--- ABOUT THIS TASK ---
Please write out all the data exactly as shown.

★ ★ ★

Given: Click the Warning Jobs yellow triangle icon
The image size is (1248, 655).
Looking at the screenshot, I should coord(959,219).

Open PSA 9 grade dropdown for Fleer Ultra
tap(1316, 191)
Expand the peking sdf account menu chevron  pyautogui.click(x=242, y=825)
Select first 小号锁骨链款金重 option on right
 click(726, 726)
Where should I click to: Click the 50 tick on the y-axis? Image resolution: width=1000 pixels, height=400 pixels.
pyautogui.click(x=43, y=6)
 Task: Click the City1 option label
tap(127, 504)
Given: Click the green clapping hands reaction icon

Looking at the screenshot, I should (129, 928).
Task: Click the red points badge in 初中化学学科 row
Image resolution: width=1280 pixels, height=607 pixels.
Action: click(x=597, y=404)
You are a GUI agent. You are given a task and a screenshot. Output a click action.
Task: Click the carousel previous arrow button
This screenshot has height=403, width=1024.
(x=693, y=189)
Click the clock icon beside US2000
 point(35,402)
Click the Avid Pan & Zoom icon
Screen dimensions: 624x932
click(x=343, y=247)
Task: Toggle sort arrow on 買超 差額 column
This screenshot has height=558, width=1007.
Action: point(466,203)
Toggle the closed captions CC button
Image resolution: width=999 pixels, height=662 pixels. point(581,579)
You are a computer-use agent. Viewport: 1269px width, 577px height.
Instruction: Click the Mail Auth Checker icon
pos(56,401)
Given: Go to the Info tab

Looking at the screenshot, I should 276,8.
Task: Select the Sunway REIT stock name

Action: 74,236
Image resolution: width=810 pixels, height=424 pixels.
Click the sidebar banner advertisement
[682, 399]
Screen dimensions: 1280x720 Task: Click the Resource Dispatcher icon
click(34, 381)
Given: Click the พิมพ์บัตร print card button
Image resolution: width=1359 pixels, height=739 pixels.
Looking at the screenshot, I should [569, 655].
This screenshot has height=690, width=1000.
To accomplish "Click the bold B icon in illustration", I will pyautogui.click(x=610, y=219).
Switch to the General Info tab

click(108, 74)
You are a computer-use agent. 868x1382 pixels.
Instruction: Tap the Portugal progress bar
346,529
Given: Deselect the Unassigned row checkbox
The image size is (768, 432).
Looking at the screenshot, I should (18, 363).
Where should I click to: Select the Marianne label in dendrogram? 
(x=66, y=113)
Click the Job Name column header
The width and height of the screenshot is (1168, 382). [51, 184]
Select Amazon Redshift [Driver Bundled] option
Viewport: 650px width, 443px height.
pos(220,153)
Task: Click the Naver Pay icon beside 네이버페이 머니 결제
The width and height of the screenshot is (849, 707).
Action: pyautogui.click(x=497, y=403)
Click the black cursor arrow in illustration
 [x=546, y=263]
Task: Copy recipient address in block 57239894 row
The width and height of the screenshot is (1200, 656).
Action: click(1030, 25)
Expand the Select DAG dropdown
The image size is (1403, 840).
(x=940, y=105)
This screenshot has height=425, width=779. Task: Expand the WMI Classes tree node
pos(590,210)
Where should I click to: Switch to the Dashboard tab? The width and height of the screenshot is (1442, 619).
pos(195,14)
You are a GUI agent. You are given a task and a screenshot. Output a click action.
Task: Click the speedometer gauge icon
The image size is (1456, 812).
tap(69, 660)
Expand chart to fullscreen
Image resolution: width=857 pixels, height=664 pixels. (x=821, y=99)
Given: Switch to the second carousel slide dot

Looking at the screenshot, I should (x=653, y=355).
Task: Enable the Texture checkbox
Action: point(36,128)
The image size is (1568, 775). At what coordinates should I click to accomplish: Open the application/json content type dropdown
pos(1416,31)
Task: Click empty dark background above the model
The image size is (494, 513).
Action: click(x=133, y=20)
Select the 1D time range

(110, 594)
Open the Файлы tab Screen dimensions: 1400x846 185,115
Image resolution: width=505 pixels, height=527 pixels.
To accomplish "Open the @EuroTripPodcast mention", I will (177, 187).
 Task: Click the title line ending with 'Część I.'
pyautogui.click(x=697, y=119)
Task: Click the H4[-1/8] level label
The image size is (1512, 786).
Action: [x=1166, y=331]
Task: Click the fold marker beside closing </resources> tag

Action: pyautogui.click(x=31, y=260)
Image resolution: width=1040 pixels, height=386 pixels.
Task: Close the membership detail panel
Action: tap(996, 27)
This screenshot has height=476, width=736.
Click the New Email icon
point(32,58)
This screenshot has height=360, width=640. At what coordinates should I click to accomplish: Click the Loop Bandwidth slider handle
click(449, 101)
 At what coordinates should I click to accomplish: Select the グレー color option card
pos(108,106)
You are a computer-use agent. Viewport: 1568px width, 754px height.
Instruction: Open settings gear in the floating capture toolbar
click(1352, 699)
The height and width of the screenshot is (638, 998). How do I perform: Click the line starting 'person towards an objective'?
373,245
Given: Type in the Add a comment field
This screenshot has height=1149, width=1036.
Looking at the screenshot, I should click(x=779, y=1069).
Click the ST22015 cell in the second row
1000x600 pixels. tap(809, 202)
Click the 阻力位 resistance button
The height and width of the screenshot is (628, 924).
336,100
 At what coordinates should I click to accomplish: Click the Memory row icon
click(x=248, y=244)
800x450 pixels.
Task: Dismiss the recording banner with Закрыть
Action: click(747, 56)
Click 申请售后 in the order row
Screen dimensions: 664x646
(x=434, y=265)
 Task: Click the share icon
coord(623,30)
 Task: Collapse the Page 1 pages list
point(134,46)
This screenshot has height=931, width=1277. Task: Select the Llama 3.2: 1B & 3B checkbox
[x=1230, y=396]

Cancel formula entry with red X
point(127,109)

★ ★ ★

--- EXPECTED ANSWER ---
Given: Click the Warning Jobs yellow triangle icon
The image size is (1248, 655).
Looking at the screenshot, I should coord(959,219).

Open PSA 9 grade dropdown for Fleer Ultra
tap(1316, 191)
Expand the peking sdf account menu chevron  pyautogui.click(x=242, y=825)
Select first 小号锁骨链款金重 option on right
 click(726, 726)
Where should I click to: Click the 50 tick on the y-axis? Image resolution: width=1000 pixels, height=400 pixels.
pyautogui.click(x=43, y=6)
 Task: Click the City1 option label
tap(127, 504)
Given: Click the green clapping hands reaction icon

Looking at the screenshot, I should (129, 928).
Task: Click the red points badge in 初中化学学科 row
Image resolution: width=1280 pixels, height=607 pixels.
Action: click(x=597, y=404)
You are a GUI agent. You are given a task and a screenshot. Output a click action.
Task: Click the carousel previous arrow button
This screenshot has height=403, width=1024.
(x=693, y=189)
Click the clock icon beside US2000
 point(35,402)
Click the Avid Pan & Zoom icon
Screen dimensions: 624x932
click(x=343, y=247)
Task: Toggle sort arrow on 買超 差額 column
This screenshot has height=558, width=1007.
Action: point(466,203)
Toggle the closed captions CC button
Image resolution: width=999 pixels, height=662 pixels. point(581,579)
You are a computer-use agent. Viewport: 1269px width, 577px height.
Instruction: Click the Mail Auth Checker icon
pos(56,401)
Given: Go to the Info tab

Looking at the screenshot, I should 276,8.
Task: Select the Sunway REIT stock name

Action: 74,236
Image resolution: width=810 pixels, height=424 pixels.
Click the sidebar banner advertisement
[682, 399]
Screen dimensions: 1280x720 Task: Click the Resource Dispatcher icon
click(34, 381)
Given: Click the พิมพ์บัตร print card button
Image resolution: width=1359 pixels, height=739 pixels.
Looking at the screenshot, I should [569, 655].
This screenshot has height=690, width=1000.
To accomplish "Click the bold B icon in illustration", I will pyautogui.click(x=610, y=219).
Switch to the General Info tab

click(108, 74)
You are a computer-use agent. 868x1382 pixels.
Instruction: Tap the Portugal progress bar
346,529
Given: Deselect the Unassigned row checkbox
The image size is (768, 432).
Looking at the screenshot, I should (18, 363).
Where should I click to: Select the Marianne label in dendrogram? 
(x=66, y=113)
Click the Job Name column header
The width and height of the screenshot is (1168, 382). [51, 184]
Select Amazon Redshift [Driver Bundled] option
Viewport: 650px width, 443px height.
pos(220,153)
Task: Click the Naver Pay icon beside 네이버페이 머니 결제
The width and height of the screenshot is (849, 707).
Action: pyautogui.click(x=497, y=403)
Click the black cursor arrow in illustration
 [x=546, y=263]
Task: Copy recipient address in block 57239894 row
The width and height of the screenshot is (1200, 656).
Action: click(1030, 25)
Expand the Select DAG dropdown
The image size is (1403, 840).
(x=940, y=105)
This screenshot has height=425, width=779. Task: Expand the WMI Classes tree node
pos(590,210)
Where should I click to: Switch to the Dashboard tab? The width and height of the screenshot is (1442, 619).
pos(195,14)
You are a GUI agent. You are given a task and a screenshot. Output a click action.
Task: Click the speedometer gauge icon
The image size is (1456, 812).
tap(69, 660)
Expand chart to fullscreen
Image resolution: width=857 pixels, height=664 pixels. (x=821, y=99)
Given: Switch to the second carousel slide dot

Looking at the screenshot, I should (x=653, y=355).
Task: Enable the Texture checkbox
Action: point(36,128)
The image size is (1568, 775). At what coordinates should I click to accomplish: Open the application/json content type dropdown
pos(1416,31)
Task: Click empty dark background above the model
The image size is (494, 513).
Action: click(x=133, y=20)
Select the 1D time range

(110, 594)
Open the Файлы tab Screen dimensions: 1400x846 185,115
Image resolution: width=505 pixels, height=527 pixels.
To accomplish "Open the @EuroTripPodcast mention", I will (177, 187).
 Task: Click the title line ending with 'Część I.'
pyautogui.click(x=697, y=119)
Task: Click the H4[-1/8] level label
The image size is (1512, 786).
Action: [x=1166, y=331]
Task: Click the fold marker beside closing </resources> tag

Action: pyautogui.click(x=31, y=260)
Image resolution: width=1040 pixels, height=386 pixels.
Task: Close the membership detail panel
Action: tap(996, 27)
This screenshot has height=476, width=736.
Click the New Email icon
point(32,58)
This screenshot has height=360, width=640. At what coordinates should I click to accomplish: Click the Loop Bandwidth slider handle
click(449, 101)
 At what coordinates should I click to accomplish: Select the グレー color option card
pos(108,106)
You are a computer-use agent. Viewport: 1568px width, 754px height.
Instruction: Open settings gear in the floating capture toolbar
click(1352, 699)
The height and width of the screenshot is (638, 998). How do I perform: Click the line starting 'person towards an objective'?
373,245
Given: Type in the Add a comment field
This screenshot has height=1149, width=1036.
Looking at the screenshot, I should click(x=779, y=1069).
Click the ST22015 cell in the second row
1000x600 pixels. tap(809, 202)
Click the 阻力位 resistance button
The height and width of the screenshot is (628, 924).
336,100
 At what coordinates should I click to accomplish: Click the Memory row icon
click(x=248, y=244)
800x450 pixels.
Task: Dismiss the recording banner with Закрыть
Action: click(747, 56)
Click 申请售后 in the order row
Screen dimensions: 664x646
(x=434, y=265)
 Task: Click the share icon
coord(623,30)
 Task: Collapse the Page 1 pages list
point(134,46)
This screenshot has height=931, width=1277. Task: Select the Llama 3.2: 1B & 3B checkbox
[x=1230, y=396]

Cancel formula entry with red X
point(127,109)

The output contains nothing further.